Inspired by Top Chef I’ve changed some of the ways I cook. Like, I stop reheating things from Trader Joe’s. I made this dish that had my book club drop-jawed that I had made it, and hadn’t… brought something from Trader Joe’s. We have a rule that you can only bring food mentioned in the book. Our book was about occupied Paris, so I brought sandwiches from a section where a famous novelist and his girlfriend are escapig in a car, she’s eating a sandwich she’d packed, he refuses to eat his, the servants eat it, and later he can’t stop wishing he ate the sandwich as the food goes on short supply. The sandwich wasn’t described, but I used one that I used to get in front of the Marie Curie Institute in Paris, the absolute cheapest food on the streets then (’93): long baguette, pate slathered inside, and cornichons throughout. I added baby arugula, wrapped in parchment and sliced in small little sandwiches. Voila!
I went on one of those super hot grassy hikes on the peninsula and decided, as a reward, to give into my hankering for gazpacho, FDA warnings be damned. My sister in Baltimore, was like “is it really that serious?” She thinks everything we do in California- like not slather butter on our bread, rag on my Dad for not exercising, to be fitness-obsessed. I told her, two dozen people got e.coli, are you convinced? But whatever, I cannot tame the beast inside that wants gazpacho.

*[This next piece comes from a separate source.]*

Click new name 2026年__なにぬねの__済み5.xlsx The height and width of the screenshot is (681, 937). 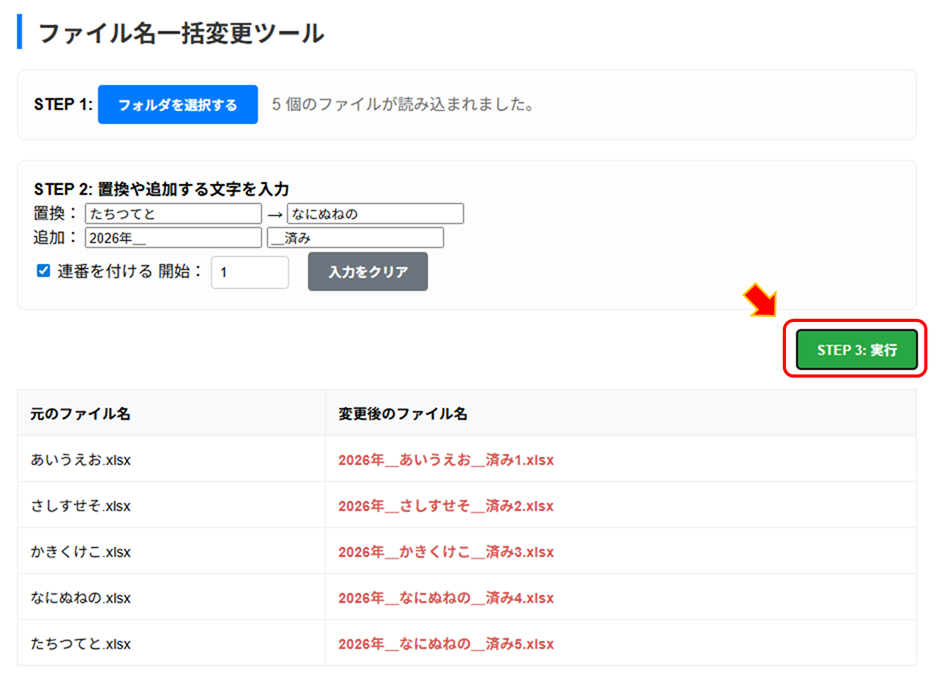[x=446, y=643]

I forgot the cucumbers, but I have a cucumber salad- with Greek yogurt & lemon, yum- in the fridge, so it’d be too much cucumber, even for me. After the first bowl realized I had forgotten the main seasoning – vinegar, oil & garlic- but it was good even without that, so I added it and re-refrigerated it. It’s filling. It’s refreshing. It’s tasty!
The interesting things Dean & Deluca taught me about gazpacho, that it’s actually “bread soup” from Moorish Spain. I always think of it as “cold summer soup,” or, Almodovar soup. I toasted the leftover bread rinds and put some parmesan on top. That’s my hatbox of small electronics behind it.